▶ PROBLEM REQUIREMENTS: Find the word "dropdown" in the records below. List each line containing it.
#### RECORD EXTRACTS
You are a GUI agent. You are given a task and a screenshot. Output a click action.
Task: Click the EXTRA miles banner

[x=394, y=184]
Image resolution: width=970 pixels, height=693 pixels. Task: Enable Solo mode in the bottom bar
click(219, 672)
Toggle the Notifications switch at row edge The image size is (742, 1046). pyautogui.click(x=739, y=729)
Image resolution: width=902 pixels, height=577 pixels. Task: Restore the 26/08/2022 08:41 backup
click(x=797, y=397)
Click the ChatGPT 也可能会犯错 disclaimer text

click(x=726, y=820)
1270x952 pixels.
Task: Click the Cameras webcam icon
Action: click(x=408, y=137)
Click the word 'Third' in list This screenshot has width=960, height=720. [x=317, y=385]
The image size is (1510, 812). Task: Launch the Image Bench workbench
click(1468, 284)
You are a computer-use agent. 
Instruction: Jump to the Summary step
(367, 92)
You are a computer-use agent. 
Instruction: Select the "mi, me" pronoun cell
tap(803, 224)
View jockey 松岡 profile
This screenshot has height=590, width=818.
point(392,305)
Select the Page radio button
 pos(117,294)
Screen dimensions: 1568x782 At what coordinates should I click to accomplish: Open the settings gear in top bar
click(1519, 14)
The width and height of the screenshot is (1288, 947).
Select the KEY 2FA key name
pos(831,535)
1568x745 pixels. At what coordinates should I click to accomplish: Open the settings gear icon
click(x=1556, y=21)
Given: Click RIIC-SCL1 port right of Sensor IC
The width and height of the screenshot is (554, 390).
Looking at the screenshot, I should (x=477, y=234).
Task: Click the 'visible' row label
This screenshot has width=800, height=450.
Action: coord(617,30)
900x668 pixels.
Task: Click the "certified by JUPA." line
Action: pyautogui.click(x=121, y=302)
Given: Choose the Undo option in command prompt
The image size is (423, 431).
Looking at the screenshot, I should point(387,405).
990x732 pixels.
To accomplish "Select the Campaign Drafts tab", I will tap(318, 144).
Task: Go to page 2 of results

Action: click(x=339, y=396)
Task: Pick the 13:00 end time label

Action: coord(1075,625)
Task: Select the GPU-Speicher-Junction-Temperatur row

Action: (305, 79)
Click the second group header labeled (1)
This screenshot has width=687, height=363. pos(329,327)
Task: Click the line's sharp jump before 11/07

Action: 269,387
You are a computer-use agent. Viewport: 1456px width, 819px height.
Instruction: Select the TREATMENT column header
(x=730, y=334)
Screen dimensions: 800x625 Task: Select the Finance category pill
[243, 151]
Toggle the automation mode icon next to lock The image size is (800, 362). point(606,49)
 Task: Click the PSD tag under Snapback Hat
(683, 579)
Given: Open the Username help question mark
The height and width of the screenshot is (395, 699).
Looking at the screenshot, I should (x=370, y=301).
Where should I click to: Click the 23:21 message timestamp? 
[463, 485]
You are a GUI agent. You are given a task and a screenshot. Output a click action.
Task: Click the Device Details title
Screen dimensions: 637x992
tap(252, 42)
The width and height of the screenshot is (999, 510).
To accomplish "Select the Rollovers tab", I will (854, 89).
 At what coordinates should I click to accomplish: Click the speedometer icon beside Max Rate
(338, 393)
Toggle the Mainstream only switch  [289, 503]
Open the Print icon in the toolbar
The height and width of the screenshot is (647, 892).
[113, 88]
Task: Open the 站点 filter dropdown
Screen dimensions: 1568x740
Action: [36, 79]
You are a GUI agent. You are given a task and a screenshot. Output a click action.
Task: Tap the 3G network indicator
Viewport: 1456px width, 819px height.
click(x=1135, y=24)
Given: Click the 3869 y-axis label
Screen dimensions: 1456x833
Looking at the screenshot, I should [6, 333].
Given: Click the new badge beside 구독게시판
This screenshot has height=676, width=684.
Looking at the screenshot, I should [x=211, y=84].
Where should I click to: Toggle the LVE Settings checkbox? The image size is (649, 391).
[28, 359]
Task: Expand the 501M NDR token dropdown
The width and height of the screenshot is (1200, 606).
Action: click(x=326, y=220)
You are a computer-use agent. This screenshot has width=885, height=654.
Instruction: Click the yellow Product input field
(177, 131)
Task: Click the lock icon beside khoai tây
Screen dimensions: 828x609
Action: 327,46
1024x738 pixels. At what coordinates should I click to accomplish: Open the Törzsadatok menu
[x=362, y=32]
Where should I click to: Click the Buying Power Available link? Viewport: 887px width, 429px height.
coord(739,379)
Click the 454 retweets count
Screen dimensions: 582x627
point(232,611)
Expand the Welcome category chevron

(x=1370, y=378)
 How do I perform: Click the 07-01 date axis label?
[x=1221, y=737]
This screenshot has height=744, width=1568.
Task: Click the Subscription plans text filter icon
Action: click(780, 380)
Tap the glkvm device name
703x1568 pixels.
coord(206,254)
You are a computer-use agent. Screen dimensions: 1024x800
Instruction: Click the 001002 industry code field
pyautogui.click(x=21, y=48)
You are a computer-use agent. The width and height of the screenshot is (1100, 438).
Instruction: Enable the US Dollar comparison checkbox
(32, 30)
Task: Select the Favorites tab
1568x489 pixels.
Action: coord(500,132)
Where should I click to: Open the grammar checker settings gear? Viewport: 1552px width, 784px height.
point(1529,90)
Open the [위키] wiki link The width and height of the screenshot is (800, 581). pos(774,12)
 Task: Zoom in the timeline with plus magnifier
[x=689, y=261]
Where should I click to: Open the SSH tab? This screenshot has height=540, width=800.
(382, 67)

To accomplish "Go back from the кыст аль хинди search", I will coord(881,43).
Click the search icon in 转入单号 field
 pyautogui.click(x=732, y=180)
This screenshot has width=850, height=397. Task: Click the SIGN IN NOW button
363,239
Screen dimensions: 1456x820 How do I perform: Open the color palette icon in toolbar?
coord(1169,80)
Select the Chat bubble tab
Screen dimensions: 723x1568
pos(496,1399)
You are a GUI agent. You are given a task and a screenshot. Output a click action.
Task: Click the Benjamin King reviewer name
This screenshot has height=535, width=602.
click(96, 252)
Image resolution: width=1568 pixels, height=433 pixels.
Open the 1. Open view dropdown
########
▶ RESULT BELOW:
Task: Open the 站点 filter dropdown
Task: Expand the 501M NDR token dropdown
Open the 1. Open view dropdown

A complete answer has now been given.